Non-commissioned officers are therefore bent on war -on war
always, and at any cost; but if war be denied them, then they
desire revolutions to suspend the authority of established
regulations, and to enable them, aided by the general confusion
and the political passions of the time, to get rid of their
superior officers and to take their places. Nor is it impossible
for them to bring about such a crisis, because their common
origin and habits give them much influence over the soldiers,
however different may be their passions and their desires.

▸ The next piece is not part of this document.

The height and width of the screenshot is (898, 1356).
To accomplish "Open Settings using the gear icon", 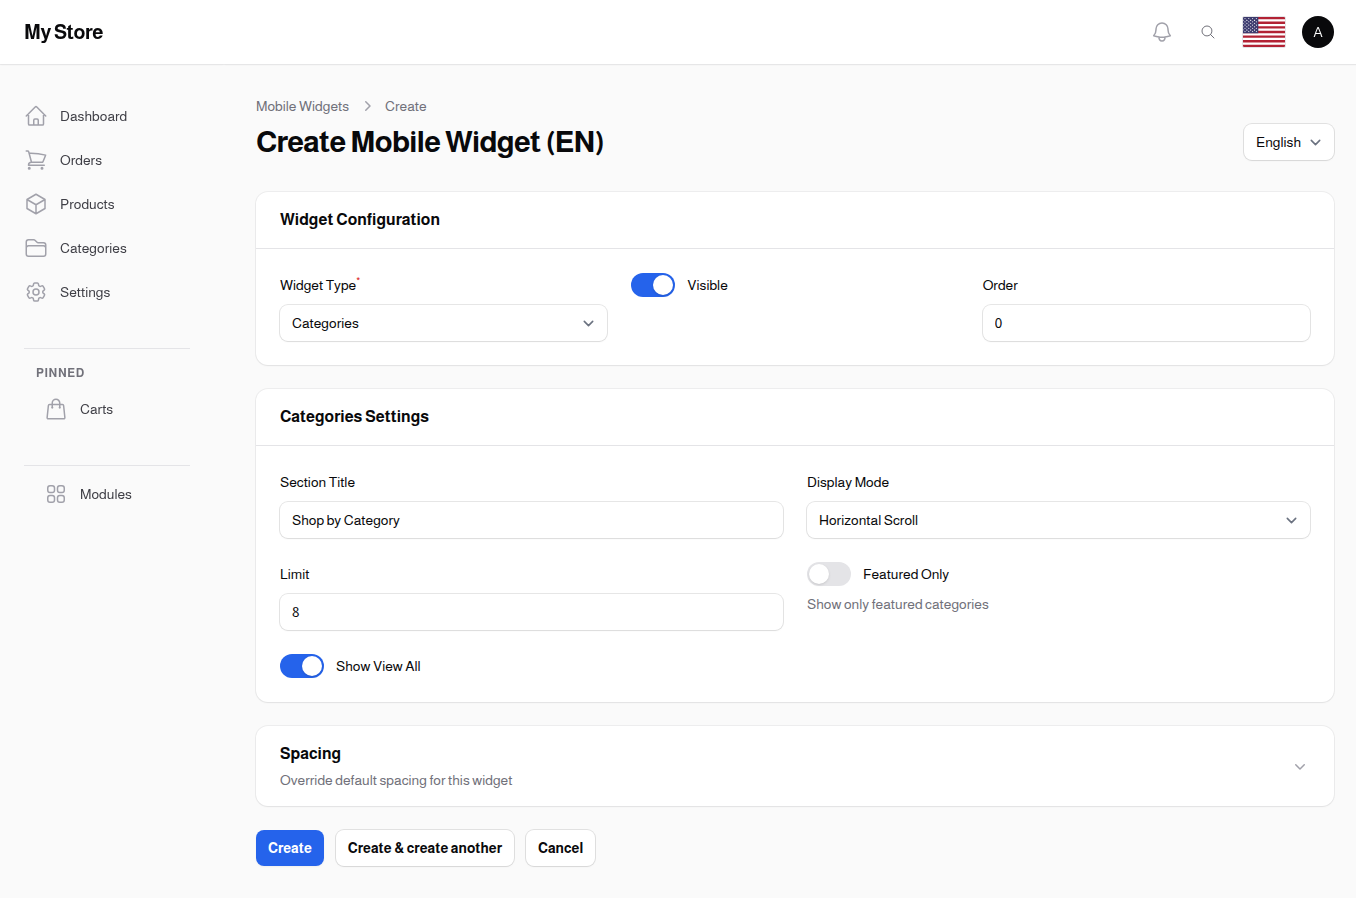I will (x=36, y=292).
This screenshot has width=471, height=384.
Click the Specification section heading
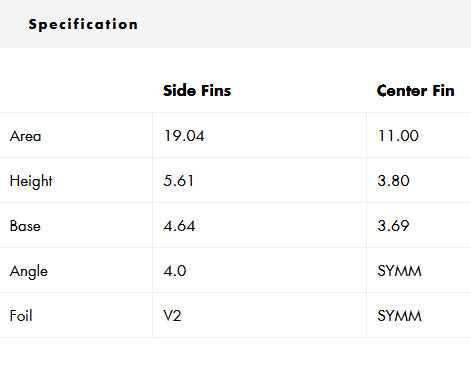pos(83,24)
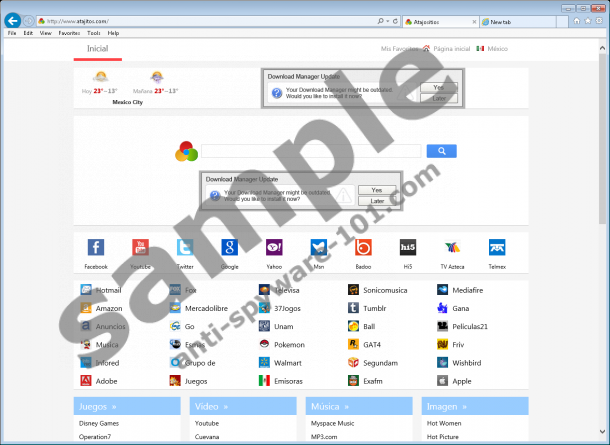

It would be an error to suppose that these various
characteristics of officers, non-commissioned officers, and men,
belong to any particular time or country; they will always occur
at all times, and amongst all democratic nations. In every
democratic army the non-commissioned officers will be the worst
representatives of the pacific and orderly spirit of the country,
and the private soldiers will be the best. The latter will carry
with them into military life the strength or weakness of the
manners of the nation; they will display a faithful reflection of
the community: if that community is ignorant and weak, they will
allow themselves to be drawn by their leaders into disturbances,
either unconsciously or against their will; if it is enlightened
and energetic, the community will itself keep them within the
bounds of order.
[13]
The position of officers is indeed much more secure
amongst democratic nations than elsewhere; the lower the personal
standing of the man, the greater is the comparative importance of
his military grade, and the more just and necessary is it that
the enjoyment of that rank should be secured by the laws.